Survei Ini Sebut Elektabilitas Jokowi Makin Jeblok

Presiden Jokowi (IST)

Elektabilitas Presiden Joko Widodo (Jokowi) menurun tajam karena kebijakan yang tidak berpihak pada rakyat sehingga masyarakat mencari capres lainnya.

“68,3 persen responden mengatakan, bahwa hidup mereka kekurangan karena pendapatan yang dihasilkan tidak cukup untuk membiayai kebutuhan hidup sehari-hari,” kata Direktur Eksekutive INES, Edi Sektianto, Selasa (12/12).

Karena penghasilannya tak bisa memenuhi kebutuhan sehari-hari, kata dia, para responden pun mengaku beberapa kebutuhan sehari-hari mereka terpaksa diabaikan. Misalkan kebutuhan akan pakaian dan lauk pauk. 

“27,8 persen mengatakan cukup, tidak ada sisa pendapatan yang bisa disimpan. Dan sisanya sebanyak 3,9 persen menyatakan ada peningkatan pendapatan,” tambahnya.

Kondisi itu, menurut Edi, diperparah dengan sebanyak 71,7 responden menyatakan selama 3 (tiga) tahun terakhir sangat sulit mencari pekerjaan, 26,7 persen mengatakan ada lapangan kerja tapi banyak yang tidak sesuai dengan tingkat pendidikan ataupun keahlian yang dimiliki masyarakat. Dan sebanyak 1,6 persen menyatakan banyak tersedia lapangan kerja. 

INES kemudian mencari tahu seberapa besar tingkat elektabilitas Presiden Jokowi. Dari 12 nama, Jokowi hanya meraih 27, 2 persen. Sementara Ketua Umum Partai Gerindra Prabowo Subianto mendapat nilai tertinggi yakni 41,8 persen.

Disusul Gatoto Nurmantyo 7,8 persen, Anies Basweden 1,1 persen, Sri Mulyani 1,1 persen, Puan Maharani 5,7 persen, Agus Yidhoyono 1,1 persen, Harry tanoe 0,7 persen, Zulkifli Hasan, 2,1 persen, Cak Imin 1,7 persen, Rizal Ramli 1,6 persen, Tito Karnavian 1,7 persen. Sementara tidak memilih nama 6,4 persen. 

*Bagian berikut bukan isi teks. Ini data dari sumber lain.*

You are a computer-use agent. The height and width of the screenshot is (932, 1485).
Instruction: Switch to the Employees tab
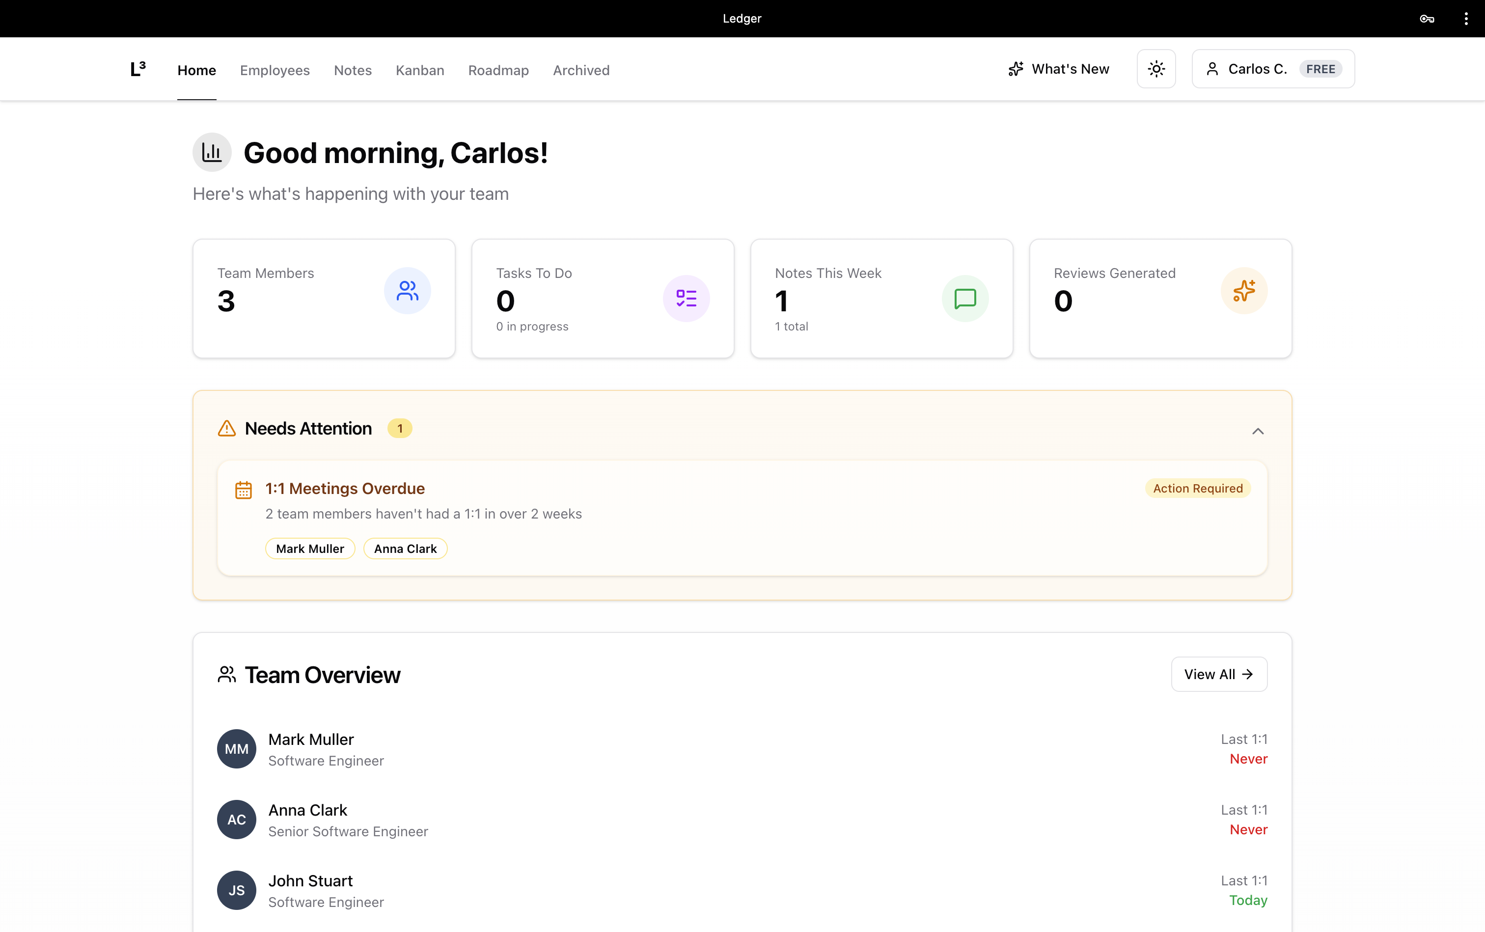point(274,70)
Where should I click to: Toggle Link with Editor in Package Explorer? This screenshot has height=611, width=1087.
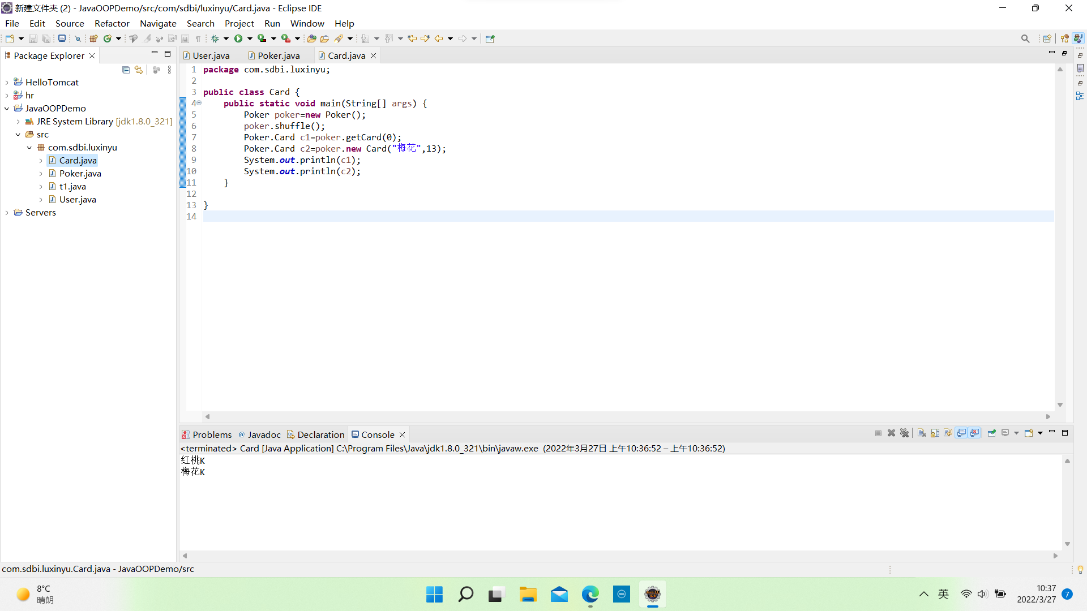click(x=139, y=70)
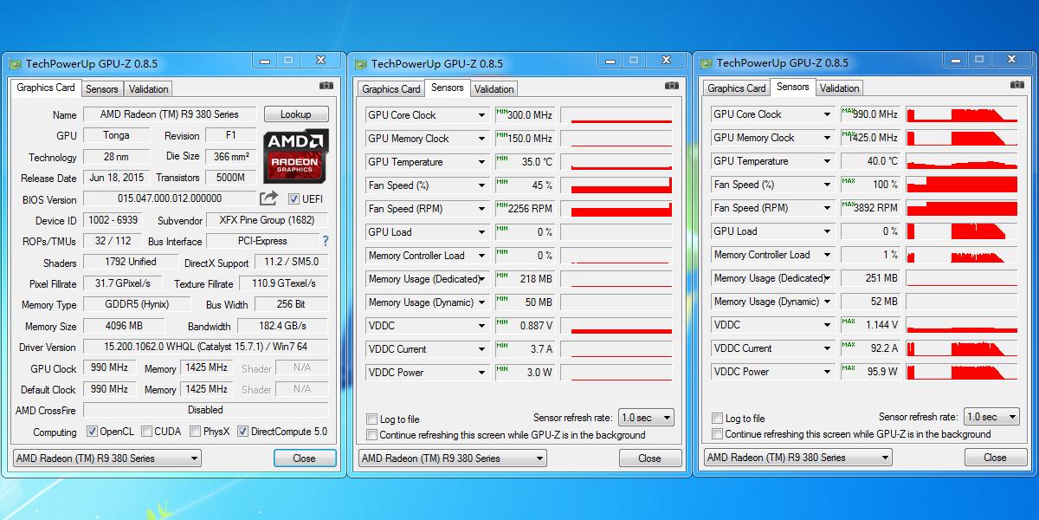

Saat disandingkan Jokowi, Prabowo dan Gatot Nurmantyo, lagi-lagi Jokowi tumbang dengan Prabowo. Dimana Prabowo memperoleh 52,1 persen disusul Jokowi 31,1 persen dan Gatot Nurmantyo 16,7 persen. 

“Dari hasil survei tersebut, dapat disimpulkan bahwa pemerintahan Jokowi-JK gagal. Karena tak ada satupun janji kampanye Jokowi-JK dilaksanakan dalam 3 (tiga) tahun ini. Mulai dari janji menolak hutang luar negeri sampai swasembada pangan,” tegasnya.

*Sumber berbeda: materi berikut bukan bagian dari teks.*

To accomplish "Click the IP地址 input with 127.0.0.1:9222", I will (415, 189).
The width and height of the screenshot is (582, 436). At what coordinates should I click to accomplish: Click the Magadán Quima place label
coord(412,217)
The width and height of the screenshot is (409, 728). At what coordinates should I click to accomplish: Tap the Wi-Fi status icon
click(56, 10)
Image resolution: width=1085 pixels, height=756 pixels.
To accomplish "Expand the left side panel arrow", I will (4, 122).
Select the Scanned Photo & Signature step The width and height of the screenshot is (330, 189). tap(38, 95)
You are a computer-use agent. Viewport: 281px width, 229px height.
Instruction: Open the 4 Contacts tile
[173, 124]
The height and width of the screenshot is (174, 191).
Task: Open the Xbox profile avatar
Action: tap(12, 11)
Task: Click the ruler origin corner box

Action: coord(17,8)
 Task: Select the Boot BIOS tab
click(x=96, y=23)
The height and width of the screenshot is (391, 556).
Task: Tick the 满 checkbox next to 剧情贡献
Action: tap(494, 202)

Yang terjadi kata dia justru sebaliknya. Pasalnya hutang luar negeri terus bertambah dan ketersediaan pangan kita justru dipasok oleh impor. Kemudian tak ada perbaikan terhadap fasilitas pendidikan dan kesehatan, serta masyarakat umum masih saja mendapatkan kesulitan dikarenakan biaya yang tinggi untuk mengakses kedua hal tersebut. 

Lebih lanjut kata dia, melesatnya Gerinda dan Prabowo Subianto merupakan dua sisi mata uang yang tak bisa dipisahkan. Gerindra adalah Prabowo dan Prabowo adalah Gerindra. 

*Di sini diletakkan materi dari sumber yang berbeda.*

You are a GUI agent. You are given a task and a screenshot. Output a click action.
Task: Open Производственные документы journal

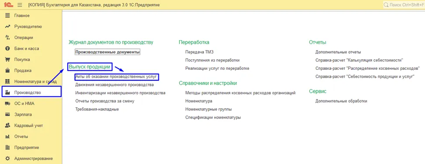pyautogui.click(x=107, y=52)
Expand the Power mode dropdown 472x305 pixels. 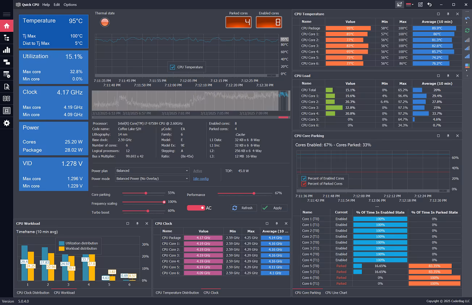tap(152, 179)
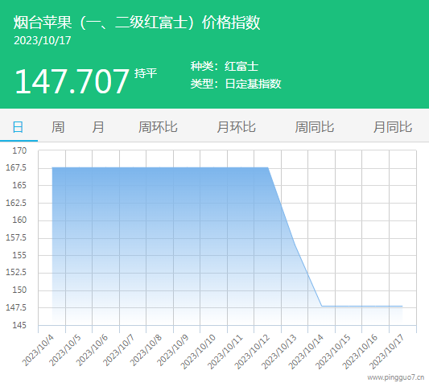The width and height of the screenshot is (429, 387).
Task: Select the 日 daily tab
Action: 18,127
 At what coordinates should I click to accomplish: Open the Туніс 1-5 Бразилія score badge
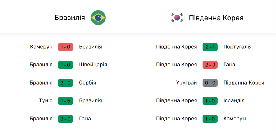65,101
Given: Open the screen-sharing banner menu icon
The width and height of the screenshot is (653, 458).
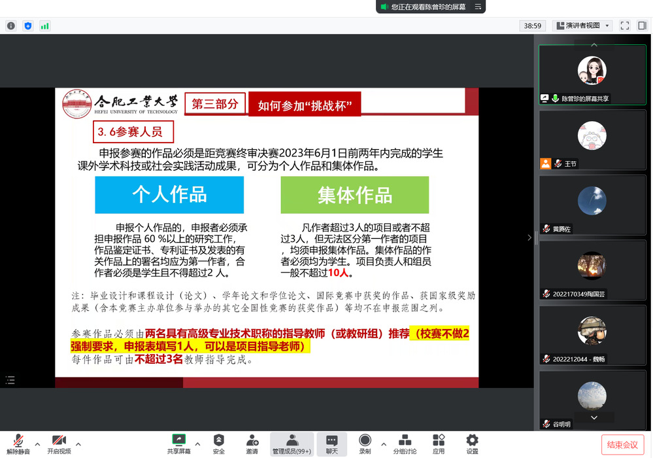Looking at the screenshot, I should click(478, 7).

“Tanpa bermaksud mengecilkan pihak lain, tapi itulah pandangan responden,” imbuhnya.

Banyak hal dalam pandangan responden terkait Gerindra. Hal yang sangat dominan adalah sikap Prabowo Subianto yang menunjukan sikap kenegerawanan yang tidak di miliki oleh politisi lain. Prabowo dianggap tegas mendisplinkan kader-kadernya yang berkasus. Tidak ada toleransi bagi kader-kadernya yang melanggar hukum. Gerindra juga di anggap partai yang kadernya paling sedikit terlibat kasus korupsi. Baik terkena Operasi Tangkap Tangan (OTT) KPK maupun kasus-kasus korupsi lainnya. Berbeda dengan PDIP dan Golkar dimana kader-kadernya banyak terkena OTT KPK. 

“Prabowo dianggap tak memiliki dendam politik walau dikhianati oleh kawan sekutunya. Bahkan Golkar sebagai salah satu partai tertua saat ini sedang dalam kondisi terparah sepanjang sejarahnya dari tingkat elektabilitas. Selain karena basis massa Golkar yang menjadi bancakan banyak partai-partai senapas, seperti Nasdem, Demokrat, PKPI dll juga dikarenakan banyaknya kasus korupsi yang membelitnya,” paparnya. 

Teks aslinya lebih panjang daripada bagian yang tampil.